**Supplied material**
--- --- ---

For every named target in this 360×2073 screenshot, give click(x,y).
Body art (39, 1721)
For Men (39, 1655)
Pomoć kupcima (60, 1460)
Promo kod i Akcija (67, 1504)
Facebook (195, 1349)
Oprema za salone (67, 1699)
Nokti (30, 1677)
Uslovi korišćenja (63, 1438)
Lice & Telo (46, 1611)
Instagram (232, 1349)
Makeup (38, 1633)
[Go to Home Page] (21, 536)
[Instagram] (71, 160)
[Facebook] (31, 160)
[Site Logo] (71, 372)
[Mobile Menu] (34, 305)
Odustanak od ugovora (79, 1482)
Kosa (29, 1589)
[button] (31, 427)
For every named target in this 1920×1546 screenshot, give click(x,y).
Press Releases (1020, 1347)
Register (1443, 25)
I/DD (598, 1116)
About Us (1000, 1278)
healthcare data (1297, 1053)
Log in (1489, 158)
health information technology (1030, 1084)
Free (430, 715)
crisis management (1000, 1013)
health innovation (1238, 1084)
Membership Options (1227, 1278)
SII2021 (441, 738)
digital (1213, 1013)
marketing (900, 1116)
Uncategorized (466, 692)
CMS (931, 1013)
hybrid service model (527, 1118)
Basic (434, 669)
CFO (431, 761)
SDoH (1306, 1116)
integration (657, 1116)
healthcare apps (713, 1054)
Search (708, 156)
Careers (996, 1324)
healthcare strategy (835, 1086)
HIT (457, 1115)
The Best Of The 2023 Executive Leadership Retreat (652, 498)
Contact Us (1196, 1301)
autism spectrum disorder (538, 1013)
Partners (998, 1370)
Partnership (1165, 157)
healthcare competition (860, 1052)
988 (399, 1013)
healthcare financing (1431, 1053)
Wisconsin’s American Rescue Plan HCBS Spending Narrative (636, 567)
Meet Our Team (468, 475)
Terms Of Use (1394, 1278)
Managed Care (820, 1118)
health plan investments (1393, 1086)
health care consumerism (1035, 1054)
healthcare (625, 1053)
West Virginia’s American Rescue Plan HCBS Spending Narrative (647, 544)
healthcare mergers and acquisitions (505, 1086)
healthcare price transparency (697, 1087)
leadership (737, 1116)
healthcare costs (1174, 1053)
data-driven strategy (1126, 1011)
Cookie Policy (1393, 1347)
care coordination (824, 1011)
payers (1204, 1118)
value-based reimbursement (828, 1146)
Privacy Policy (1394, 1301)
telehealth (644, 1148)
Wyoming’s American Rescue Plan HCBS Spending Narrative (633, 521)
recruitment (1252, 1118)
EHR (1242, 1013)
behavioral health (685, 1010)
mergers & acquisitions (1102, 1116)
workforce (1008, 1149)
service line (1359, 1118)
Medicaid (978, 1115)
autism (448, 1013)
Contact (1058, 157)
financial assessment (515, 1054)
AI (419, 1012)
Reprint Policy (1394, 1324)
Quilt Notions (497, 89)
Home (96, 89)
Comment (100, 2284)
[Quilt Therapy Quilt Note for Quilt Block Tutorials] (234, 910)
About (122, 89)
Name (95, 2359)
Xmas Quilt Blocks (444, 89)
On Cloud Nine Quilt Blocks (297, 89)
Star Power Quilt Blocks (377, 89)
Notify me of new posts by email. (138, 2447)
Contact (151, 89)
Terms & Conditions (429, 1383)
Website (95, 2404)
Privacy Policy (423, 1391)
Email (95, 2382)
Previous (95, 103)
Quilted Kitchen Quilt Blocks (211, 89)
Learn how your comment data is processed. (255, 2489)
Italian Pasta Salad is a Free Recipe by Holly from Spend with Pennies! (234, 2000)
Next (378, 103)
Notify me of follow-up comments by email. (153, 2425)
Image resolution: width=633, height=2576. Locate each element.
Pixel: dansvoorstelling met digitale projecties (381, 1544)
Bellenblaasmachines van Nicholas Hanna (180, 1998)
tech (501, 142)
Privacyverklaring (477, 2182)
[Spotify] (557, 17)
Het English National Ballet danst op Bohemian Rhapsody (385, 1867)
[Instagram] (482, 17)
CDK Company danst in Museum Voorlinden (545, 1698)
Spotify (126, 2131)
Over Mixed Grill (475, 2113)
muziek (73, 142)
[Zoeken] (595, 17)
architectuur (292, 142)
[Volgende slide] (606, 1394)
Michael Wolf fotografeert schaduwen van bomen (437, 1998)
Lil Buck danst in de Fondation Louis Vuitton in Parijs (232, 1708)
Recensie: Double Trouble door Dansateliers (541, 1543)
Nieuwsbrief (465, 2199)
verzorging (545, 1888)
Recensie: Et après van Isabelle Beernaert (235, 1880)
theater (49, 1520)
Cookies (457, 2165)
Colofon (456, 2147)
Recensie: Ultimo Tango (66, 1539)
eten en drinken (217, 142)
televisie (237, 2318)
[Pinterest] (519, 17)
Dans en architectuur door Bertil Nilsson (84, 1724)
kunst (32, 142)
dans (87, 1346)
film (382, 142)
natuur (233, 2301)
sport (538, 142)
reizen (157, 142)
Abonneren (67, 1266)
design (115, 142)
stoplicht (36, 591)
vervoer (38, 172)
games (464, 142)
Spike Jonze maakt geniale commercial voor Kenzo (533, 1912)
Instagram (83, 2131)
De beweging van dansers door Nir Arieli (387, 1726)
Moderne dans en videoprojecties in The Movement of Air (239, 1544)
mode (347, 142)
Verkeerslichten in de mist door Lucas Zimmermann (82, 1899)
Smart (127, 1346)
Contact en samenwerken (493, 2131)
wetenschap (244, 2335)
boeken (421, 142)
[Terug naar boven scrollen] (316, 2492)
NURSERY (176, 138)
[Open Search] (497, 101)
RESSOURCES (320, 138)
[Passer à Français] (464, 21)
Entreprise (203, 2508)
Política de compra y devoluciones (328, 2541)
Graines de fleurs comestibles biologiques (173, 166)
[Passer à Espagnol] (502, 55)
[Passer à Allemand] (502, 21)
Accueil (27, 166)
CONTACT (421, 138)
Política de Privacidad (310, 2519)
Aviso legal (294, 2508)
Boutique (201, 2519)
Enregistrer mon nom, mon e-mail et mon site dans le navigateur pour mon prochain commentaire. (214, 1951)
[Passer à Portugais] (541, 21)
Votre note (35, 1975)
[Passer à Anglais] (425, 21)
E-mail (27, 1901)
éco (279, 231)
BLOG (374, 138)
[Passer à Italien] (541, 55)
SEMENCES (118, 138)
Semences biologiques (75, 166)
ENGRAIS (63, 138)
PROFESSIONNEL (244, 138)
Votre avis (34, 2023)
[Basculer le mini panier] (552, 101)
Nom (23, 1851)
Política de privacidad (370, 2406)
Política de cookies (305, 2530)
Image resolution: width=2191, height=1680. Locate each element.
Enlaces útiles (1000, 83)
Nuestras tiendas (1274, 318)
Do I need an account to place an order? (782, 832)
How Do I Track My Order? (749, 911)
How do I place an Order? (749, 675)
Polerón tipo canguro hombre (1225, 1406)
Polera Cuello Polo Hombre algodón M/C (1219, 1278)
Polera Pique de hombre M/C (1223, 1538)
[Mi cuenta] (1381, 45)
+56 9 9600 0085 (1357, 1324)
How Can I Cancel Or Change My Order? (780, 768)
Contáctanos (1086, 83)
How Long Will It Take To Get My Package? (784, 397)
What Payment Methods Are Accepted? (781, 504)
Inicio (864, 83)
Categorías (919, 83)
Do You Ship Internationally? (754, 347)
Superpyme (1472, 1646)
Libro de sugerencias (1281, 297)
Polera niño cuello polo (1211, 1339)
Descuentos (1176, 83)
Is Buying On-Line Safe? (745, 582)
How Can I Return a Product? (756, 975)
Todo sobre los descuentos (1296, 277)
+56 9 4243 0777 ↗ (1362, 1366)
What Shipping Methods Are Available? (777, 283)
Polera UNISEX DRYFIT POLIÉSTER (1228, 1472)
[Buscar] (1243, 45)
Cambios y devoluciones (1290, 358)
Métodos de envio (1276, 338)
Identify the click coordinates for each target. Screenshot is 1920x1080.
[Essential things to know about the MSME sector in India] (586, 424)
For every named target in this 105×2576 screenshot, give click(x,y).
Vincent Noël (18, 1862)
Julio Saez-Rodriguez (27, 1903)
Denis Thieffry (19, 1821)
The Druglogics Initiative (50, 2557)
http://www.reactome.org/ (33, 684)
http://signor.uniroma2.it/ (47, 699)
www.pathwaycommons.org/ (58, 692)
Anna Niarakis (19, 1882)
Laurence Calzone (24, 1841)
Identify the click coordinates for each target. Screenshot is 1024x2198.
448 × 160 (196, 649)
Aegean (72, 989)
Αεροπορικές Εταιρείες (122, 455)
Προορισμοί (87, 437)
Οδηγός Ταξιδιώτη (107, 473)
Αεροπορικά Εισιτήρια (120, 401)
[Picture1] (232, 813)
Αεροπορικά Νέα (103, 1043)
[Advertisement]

--- --- ---

Transcribe each line of the data above, unaltered, from the one where "Xmas Quilt Blocks (444, 89)" appears to the one where "[Volgende slide] (606, 1394)" appears, inclusive of both.

**Exercise solution**
Xmas Quilt Blocks (444, 89)
On Cloud Nine Quilt Blocks (297, 89)
Star Power Quilt Blocks (377, 89)
Notify me of new posts by email. (138, 2447)
Contact (151, 89)
Terms & Conditions (429, 1383)
Website (95, 2404)
Privacy Policy (423, 1391)
Email (95, 2382)
Previous (95, 103)
Quilted Kitchen Quilt Blocks (211, 89)
Learn how your comment data is processed. (255, 2489)
Italian Pasta Salad is a Free Recipe by Holly from Spend with Pennies! (234, 2000)
Next (378, 103)
Notify me of follow-up comments by email. (153, 2425)
Image resolution: width=633, height=2576. Locate each element.
Pixel: dansvoorstelling met digitale projecties (381, 1544)
Bellenblaasmachines van Nicholas Hanna (180, 1998)
tech (501, 142)
Privacyverklaring (477, 2182)
[Spotify] (557, 17)
Het English National Ballet danst op Bohemian Rhapsody (385, 1867)
[Instagram] (482, 17)
CDK Company danst in Museum Voorlinden (545, 1698)
Spotify (126, 2131)
Over Mixed Grill (475, 2113)
muziek (73, 142)
[Zoeken] (595, 17)
architectuur (292, 142)
[Volgende slide] (606, 1394)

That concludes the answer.